_Task_
Would it be possible to output exactly, and only, the lines below from the one holding "Task: Expand the 6 мес split term selector" to the last line, both included, with every picture left out?

Extracted data entries:
-=-=-
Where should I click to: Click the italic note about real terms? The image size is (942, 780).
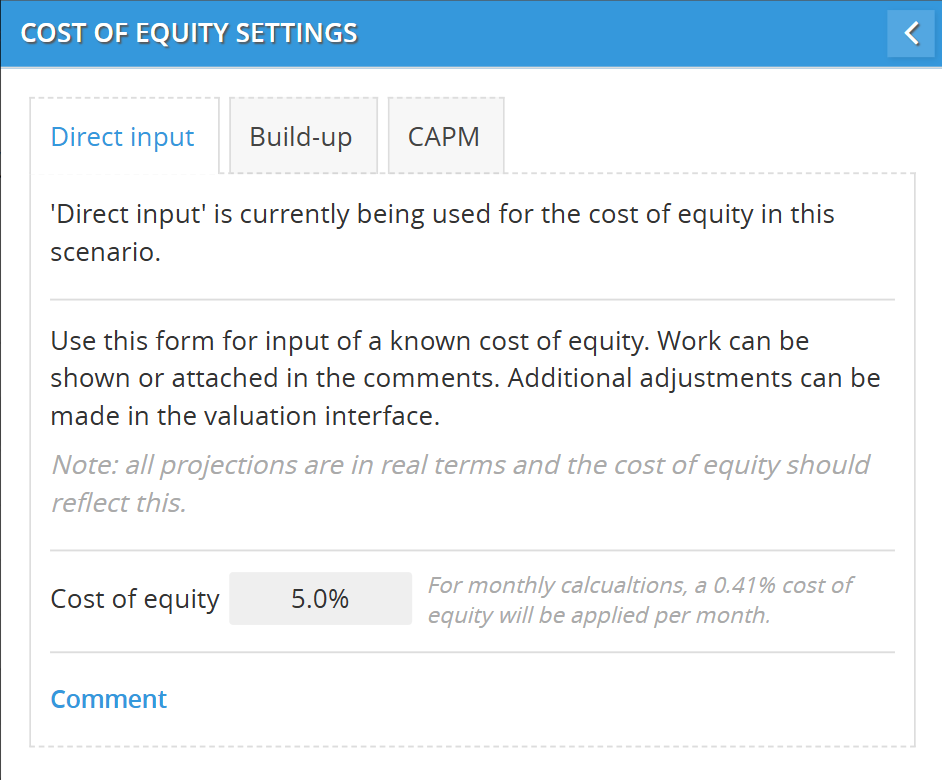[x=460, y=483]

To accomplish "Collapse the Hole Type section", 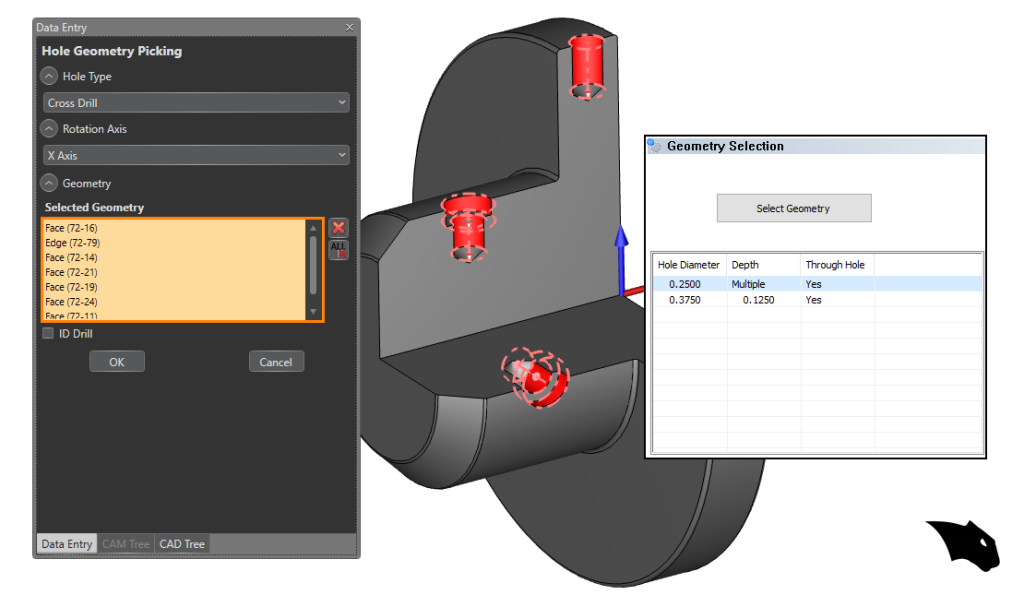I will click(49, 77).
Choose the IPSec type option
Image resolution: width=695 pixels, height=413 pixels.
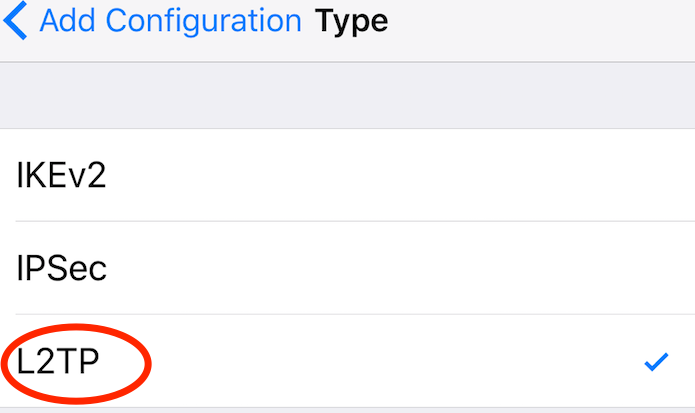pyautogui.click(x=62, y=268)
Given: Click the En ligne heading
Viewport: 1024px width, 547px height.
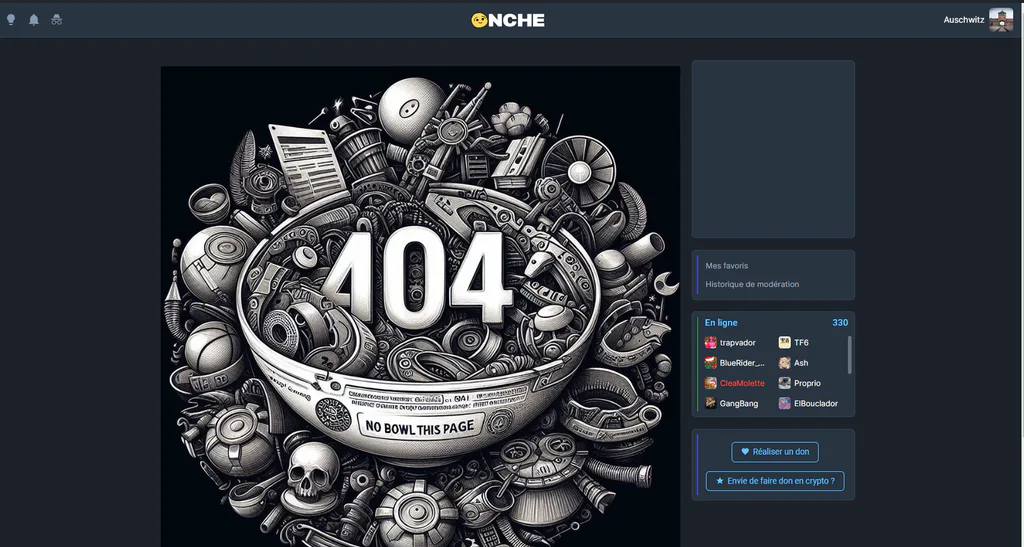Looking at the screenshot, I should pyautogui.click(x=721, y=322).
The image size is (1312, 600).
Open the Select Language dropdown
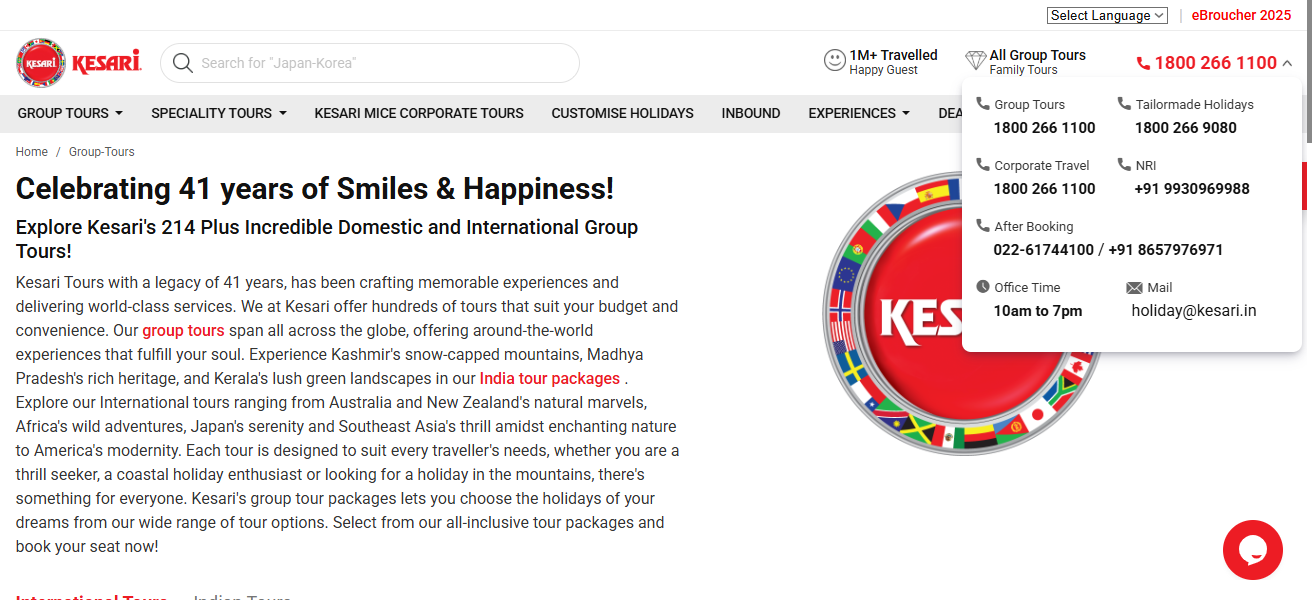point(1107,15)
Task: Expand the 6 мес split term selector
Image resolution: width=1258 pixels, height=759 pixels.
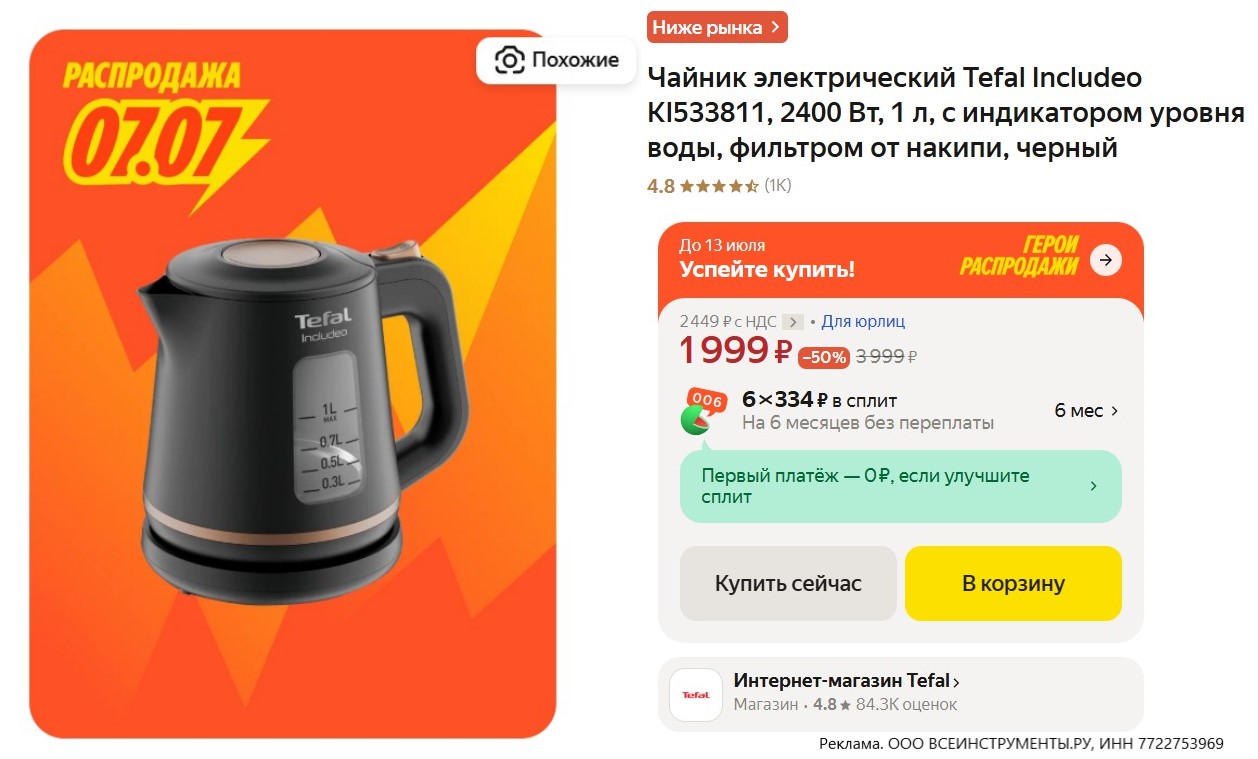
-=-=-
_Written answer_
Task: Expand the 6 мес split term selector
Image resolution: width=1258 pixels, height=759 pixels.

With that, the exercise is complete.